§ ASSIGNMENT: Looking at the listing below, retype exactly the lines starting at the one containing "Uncategorized (22, 2530)" and ending at the one containing "Events (20, 2049)", both included, and nothing else.

§ DATA SUPPLIED:

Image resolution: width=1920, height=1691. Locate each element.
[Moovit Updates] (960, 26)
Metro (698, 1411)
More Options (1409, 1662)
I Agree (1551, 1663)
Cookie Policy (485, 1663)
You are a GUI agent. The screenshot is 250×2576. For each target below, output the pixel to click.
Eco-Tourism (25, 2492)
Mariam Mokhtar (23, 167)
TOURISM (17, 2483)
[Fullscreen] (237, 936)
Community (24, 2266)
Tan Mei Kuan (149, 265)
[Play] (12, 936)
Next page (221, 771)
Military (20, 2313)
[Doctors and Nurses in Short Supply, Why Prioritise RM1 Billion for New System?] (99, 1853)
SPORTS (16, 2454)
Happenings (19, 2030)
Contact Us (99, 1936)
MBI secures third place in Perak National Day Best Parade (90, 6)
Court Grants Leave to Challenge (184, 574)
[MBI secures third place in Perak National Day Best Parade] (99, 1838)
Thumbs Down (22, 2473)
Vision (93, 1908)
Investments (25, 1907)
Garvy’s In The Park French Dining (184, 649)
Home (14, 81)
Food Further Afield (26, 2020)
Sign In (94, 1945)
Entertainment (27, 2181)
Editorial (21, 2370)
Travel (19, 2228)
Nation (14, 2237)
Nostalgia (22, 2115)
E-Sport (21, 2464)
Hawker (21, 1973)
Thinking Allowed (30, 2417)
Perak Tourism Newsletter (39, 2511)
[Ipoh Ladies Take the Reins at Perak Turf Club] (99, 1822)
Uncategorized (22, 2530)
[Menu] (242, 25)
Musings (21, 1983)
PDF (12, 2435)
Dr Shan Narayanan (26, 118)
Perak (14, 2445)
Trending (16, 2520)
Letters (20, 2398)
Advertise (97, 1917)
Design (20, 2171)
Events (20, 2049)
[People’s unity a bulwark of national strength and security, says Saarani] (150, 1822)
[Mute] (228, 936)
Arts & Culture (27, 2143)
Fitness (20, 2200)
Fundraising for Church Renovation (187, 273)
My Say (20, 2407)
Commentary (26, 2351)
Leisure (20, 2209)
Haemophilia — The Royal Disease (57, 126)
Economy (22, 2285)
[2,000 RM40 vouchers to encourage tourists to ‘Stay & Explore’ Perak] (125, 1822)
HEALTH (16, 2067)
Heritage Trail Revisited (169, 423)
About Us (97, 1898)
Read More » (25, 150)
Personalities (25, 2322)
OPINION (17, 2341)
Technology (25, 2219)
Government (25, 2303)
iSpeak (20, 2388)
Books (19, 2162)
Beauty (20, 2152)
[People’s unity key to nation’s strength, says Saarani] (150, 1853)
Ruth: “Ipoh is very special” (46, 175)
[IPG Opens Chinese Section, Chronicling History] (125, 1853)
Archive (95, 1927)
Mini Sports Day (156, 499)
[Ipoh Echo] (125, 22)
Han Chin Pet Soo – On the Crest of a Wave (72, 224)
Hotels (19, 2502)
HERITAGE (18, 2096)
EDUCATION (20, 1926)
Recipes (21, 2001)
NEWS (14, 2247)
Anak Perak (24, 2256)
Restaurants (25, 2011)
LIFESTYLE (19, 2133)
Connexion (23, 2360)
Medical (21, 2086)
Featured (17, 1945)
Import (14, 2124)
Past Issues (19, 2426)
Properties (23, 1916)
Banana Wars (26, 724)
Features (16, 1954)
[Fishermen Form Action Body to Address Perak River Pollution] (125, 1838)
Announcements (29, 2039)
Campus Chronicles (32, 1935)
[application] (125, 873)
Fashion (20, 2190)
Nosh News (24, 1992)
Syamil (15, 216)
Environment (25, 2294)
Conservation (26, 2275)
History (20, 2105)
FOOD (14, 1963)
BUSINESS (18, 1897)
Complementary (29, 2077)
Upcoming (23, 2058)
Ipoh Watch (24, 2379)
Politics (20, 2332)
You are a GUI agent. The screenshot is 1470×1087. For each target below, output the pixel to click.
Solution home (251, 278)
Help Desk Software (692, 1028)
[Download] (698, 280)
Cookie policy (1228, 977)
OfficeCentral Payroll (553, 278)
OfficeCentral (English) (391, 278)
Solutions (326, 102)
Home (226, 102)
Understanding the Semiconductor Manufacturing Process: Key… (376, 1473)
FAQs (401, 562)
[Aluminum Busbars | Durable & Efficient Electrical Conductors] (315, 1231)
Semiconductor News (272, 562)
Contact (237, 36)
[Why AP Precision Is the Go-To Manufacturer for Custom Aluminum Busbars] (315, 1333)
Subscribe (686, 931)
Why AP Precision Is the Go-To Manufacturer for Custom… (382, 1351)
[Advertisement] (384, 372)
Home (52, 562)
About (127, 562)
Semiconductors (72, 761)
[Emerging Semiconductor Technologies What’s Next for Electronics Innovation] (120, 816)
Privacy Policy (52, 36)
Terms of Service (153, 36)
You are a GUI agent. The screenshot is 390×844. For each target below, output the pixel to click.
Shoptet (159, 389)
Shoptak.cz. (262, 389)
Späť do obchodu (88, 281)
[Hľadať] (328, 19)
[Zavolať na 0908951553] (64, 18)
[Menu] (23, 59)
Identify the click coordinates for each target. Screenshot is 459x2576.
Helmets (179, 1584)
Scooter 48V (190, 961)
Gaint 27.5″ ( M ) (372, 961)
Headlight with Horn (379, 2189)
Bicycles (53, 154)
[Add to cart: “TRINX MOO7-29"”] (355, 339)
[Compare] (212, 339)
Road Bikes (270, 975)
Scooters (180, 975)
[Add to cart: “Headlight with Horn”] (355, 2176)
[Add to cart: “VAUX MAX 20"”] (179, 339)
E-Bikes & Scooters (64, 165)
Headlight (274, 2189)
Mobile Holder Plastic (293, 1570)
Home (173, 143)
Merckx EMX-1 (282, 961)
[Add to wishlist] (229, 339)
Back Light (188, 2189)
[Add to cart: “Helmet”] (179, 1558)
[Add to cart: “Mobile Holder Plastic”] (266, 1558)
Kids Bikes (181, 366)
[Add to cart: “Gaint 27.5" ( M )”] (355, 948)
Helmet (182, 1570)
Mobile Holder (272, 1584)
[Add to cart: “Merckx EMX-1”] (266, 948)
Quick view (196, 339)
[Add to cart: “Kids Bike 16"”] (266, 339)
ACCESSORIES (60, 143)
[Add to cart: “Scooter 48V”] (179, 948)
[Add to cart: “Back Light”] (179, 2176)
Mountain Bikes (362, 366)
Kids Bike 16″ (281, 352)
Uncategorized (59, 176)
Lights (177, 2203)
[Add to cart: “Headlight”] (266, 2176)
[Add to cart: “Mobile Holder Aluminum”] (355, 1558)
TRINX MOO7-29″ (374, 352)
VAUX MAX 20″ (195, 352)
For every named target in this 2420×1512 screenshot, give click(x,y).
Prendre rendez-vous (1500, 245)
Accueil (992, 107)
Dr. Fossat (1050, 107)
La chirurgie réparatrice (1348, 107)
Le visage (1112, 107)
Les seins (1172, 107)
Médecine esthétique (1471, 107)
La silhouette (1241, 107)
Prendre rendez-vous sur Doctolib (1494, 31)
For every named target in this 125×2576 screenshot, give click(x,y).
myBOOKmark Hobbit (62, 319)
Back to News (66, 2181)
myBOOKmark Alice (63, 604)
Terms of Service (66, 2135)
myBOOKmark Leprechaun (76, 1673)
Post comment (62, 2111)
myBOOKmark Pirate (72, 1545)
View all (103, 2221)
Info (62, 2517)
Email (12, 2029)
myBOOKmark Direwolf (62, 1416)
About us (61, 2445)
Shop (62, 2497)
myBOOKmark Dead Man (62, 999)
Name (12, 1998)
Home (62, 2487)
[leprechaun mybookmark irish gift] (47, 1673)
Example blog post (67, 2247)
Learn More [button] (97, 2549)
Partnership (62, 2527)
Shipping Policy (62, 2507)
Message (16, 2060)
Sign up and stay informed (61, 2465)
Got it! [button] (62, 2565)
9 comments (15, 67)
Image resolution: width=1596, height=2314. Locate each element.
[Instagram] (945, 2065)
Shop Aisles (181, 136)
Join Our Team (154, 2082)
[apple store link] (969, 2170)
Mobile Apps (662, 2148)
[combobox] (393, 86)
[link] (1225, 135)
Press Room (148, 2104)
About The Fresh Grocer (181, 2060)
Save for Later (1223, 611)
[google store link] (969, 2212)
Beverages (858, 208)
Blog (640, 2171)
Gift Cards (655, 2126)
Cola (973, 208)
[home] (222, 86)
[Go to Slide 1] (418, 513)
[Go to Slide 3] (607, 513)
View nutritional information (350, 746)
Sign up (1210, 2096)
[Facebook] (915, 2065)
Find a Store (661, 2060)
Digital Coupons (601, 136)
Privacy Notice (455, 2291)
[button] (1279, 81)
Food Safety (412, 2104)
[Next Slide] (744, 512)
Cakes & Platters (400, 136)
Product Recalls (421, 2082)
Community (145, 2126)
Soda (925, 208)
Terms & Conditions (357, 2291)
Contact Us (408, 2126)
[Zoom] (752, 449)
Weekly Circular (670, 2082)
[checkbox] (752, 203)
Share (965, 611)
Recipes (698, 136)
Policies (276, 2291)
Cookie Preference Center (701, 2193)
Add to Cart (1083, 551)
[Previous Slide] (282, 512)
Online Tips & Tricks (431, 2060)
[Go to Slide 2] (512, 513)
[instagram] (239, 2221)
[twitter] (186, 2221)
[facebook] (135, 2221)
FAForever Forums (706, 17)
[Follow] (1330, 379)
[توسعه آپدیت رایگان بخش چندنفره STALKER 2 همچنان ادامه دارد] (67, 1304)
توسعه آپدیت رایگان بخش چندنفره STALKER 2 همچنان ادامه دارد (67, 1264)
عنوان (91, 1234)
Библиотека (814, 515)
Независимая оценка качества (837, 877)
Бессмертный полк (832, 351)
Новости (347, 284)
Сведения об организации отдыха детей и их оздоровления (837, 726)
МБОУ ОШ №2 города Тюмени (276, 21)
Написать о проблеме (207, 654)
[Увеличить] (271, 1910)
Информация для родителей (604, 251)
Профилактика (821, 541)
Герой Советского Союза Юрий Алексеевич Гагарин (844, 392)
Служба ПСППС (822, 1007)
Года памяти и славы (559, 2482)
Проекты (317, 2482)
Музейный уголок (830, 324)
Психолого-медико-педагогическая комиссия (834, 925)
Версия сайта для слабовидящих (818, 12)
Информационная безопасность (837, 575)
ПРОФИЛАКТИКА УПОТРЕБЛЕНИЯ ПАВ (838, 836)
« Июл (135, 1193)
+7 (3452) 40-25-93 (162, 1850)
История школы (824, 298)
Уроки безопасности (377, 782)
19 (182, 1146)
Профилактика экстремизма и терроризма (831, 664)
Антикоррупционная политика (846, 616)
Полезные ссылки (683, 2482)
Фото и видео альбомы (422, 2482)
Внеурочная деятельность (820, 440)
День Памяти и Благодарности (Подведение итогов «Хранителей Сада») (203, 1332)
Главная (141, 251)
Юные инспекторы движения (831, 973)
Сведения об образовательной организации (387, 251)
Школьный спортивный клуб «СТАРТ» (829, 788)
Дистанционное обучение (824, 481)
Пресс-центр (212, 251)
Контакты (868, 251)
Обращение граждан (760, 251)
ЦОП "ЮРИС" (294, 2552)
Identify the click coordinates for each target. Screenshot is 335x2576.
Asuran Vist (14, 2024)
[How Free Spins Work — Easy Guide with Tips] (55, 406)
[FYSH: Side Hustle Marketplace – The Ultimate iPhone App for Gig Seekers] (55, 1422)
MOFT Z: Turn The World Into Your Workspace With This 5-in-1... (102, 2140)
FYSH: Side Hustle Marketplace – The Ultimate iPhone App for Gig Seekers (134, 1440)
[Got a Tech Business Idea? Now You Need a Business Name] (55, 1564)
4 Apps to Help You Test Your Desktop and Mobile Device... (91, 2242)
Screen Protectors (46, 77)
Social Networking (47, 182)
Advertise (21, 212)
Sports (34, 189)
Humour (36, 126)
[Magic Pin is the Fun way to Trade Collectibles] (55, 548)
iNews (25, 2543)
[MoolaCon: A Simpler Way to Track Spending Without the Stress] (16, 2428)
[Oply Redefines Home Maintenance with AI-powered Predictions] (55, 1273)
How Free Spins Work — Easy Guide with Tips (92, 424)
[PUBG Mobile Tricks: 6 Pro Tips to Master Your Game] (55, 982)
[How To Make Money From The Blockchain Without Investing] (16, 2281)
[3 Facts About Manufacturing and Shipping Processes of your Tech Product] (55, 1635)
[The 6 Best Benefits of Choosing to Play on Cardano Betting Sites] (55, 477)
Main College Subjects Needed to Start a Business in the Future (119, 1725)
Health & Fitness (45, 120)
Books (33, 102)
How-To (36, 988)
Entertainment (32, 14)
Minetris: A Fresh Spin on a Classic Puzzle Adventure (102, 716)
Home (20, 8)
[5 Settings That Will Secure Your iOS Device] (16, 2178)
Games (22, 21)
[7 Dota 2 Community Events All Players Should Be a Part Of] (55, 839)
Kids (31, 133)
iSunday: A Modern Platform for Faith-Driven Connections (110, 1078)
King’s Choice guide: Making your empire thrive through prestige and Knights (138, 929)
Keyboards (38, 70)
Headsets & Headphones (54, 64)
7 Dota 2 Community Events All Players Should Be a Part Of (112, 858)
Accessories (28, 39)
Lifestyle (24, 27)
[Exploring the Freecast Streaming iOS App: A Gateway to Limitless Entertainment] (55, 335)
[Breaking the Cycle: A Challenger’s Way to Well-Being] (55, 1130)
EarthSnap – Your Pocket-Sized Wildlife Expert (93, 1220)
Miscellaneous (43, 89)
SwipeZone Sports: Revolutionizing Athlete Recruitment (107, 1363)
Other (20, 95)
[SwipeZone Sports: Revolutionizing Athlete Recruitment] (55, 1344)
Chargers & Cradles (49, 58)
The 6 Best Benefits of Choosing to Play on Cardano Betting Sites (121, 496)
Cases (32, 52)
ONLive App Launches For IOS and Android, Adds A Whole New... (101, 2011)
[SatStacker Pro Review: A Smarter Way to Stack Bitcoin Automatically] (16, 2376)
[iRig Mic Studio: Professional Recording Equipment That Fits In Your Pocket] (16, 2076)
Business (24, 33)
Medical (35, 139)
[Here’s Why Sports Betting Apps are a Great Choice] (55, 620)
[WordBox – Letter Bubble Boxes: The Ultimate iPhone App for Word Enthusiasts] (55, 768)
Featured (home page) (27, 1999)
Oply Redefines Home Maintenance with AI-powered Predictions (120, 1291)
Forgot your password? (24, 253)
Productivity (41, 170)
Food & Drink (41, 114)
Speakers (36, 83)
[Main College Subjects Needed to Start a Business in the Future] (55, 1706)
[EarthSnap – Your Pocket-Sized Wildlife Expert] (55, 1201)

§ TASK ANSWER:
Uncategorized (22, 2530)
[Menu] (242, 25)
Musings (21, 1983)
PDF (12, 2435)
Dr Shan Narayanan (26, 118)
Perak (14, 2445)
Trending (16, 2520)
Letters (20, 2398)
Advertise (97, 1917)
Design (20, 2171)
Events (20, 2049)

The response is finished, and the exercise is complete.